→ ARBEITSANWEISUNGEN
1 – Wiederhole aus dem Textausschnitt wörtlich die Passage, beginnend bei „Die Wiener staunten“ und endend bei „Wien werden sollte.“.
2 – Beantworte kurz die folgenden Fragen zum Textausschnitt:
(a) Wie viele Objekte beherbergt das Naturhistorische Museum Wien?
(b) Wie viele Objekte umfasste die Sammlung von Franz I. Stephan Mitte des 18. Jahrhunderts?
(c) Wen verpflichtete Franz I. Stephan als Direktor des neu gegründeten Hof-Naturalien-Cabinets?

→ TEXTAUSSCHNITT
____________

Innere Stadt | Naturhistorisches Museum

Rund 30 Millionen Objekte beherbergt das Naturhistorische Museum Wien. Nur ein Teil davon ist ausgestellt. Und nur an einigen wenigen Tagen öffnen sich die Türen zum Dach, in die Präparationswerkstatt sowie in den Tiefspeicher und ermöglichen Ausblicke über die Stadt sowie Einblicke in das Gedächtnis des Museums.

Die Wiener staunten nicht schlecht, als Skelette von Elefanten und Giraffen über die Ringstraße gebracht und mit Flaschenzügen ins fast fertig gebaute Naturhistorische Museum gehoben wurden. Die vielen Sammlungen zahlreicher Mitglieder der Kaiserfamilie mussten von den diversen Aufbewahrungsorten herangeschafft werden. Bereits die Sammlung von Franz I. Stephan (1708 – 1765) umfasste Mitte des 18. Jahrhunderts rund 30 000 Objekte. Als die damals größte Naturaliensammlung von Italien nach Wien gebracht wurde, verpflichtete er den ehemaligen Besitzer Johann Ritter von Baillou als Direktor des neu gegründeten Hof-Naturalien-Cabinets, welches das Herzstück des späteren Naturhistorischen Museums Wien werden sollte.

____________

→ VORLIEGENDE ANGABEN
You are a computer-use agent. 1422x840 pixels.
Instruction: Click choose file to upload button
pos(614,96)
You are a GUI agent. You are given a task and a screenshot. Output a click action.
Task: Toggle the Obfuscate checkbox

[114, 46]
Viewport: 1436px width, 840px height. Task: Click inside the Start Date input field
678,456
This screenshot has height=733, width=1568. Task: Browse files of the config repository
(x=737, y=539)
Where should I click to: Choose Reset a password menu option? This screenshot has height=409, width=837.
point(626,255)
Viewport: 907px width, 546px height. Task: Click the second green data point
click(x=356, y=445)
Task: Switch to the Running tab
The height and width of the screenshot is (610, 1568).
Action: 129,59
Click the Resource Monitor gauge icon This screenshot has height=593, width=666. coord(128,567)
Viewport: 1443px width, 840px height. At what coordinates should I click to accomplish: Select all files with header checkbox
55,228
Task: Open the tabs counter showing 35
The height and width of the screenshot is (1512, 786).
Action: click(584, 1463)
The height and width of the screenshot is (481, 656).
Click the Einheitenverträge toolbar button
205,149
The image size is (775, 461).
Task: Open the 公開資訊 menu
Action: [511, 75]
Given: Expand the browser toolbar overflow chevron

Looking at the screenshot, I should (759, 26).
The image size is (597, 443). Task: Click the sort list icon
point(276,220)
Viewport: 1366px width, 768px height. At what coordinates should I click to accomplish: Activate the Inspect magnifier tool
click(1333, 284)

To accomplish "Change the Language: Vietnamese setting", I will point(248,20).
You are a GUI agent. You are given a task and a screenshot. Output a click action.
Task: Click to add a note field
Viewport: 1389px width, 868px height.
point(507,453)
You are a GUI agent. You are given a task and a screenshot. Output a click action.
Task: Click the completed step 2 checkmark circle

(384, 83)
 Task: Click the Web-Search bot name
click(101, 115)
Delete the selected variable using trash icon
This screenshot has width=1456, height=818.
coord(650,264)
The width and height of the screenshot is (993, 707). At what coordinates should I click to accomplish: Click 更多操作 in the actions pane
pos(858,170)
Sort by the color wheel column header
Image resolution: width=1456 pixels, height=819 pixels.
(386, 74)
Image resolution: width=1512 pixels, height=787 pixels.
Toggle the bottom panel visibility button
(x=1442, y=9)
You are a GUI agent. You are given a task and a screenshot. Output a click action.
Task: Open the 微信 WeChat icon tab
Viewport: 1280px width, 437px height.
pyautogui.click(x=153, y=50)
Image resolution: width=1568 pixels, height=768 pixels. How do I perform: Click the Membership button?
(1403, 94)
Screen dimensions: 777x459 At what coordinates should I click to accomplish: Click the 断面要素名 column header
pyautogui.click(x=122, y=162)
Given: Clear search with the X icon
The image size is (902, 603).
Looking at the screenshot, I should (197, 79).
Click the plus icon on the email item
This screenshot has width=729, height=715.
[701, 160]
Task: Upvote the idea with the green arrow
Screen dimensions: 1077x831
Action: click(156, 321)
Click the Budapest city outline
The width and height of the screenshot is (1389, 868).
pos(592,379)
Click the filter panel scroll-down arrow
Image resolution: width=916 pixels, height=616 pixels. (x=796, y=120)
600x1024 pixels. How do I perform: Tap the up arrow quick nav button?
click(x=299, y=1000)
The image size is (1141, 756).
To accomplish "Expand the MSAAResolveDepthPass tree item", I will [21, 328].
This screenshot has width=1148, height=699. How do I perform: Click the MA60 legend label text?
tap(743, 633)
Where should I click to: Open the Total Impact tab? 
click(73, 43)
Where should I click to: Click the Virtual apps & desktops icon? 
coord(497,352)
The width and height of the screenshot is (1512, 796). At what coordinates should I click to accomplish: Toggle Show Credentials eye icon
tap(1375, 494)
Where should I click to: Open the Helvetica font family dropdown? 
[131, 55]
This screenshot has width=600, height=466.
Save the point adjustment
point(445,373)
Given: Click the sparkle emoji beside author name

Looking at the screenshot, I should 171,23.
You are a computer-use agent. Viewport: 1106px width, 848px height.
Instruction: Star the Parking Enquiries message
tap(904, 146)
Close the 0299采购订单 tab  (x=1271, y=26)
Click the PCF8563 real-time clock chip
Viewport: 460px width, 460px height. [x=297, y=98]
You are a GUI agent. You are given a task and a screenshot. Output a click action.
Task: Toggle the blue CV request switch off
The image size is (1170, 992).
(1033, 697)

____________

→ ERGEBNISSE
1 –
Die Wiener staunten nicht schlecht, als Skelette von Elefanten und Giraffen über die Ringstraße gebracht und mit Flaschenzügen ins fast fertig gebaute Naturhistorische Museum gehoben wurden. Die vielen Sammlungen zahlreicher Mitglieder der Kaiserfamilie mussten von den diversen Aufbewahrungsorten herangeschafft werden. Bereits die Sammlung von Franz I. Stephan (1708 – 1765) umfasste Mitte des 18. Jahrhunderts rund 30 000 Objekte. Als die damals größte Naturaliensammlung von Italien nach Wien gebracht wurde, verpflichtete er den ehemaligen Besitzer Johann Ritter von Baillou als Direktor des neu gegründeten Hof-Naturalien-Cabinets, welches das Herzstück des späteren Naturhistorischen Museums Wien werden sollte.

2 –
(a) Rund 30 Millionen Objekte.
(b) Rund 30 000 Objekte.
(c) Johann Ritter von Baillou.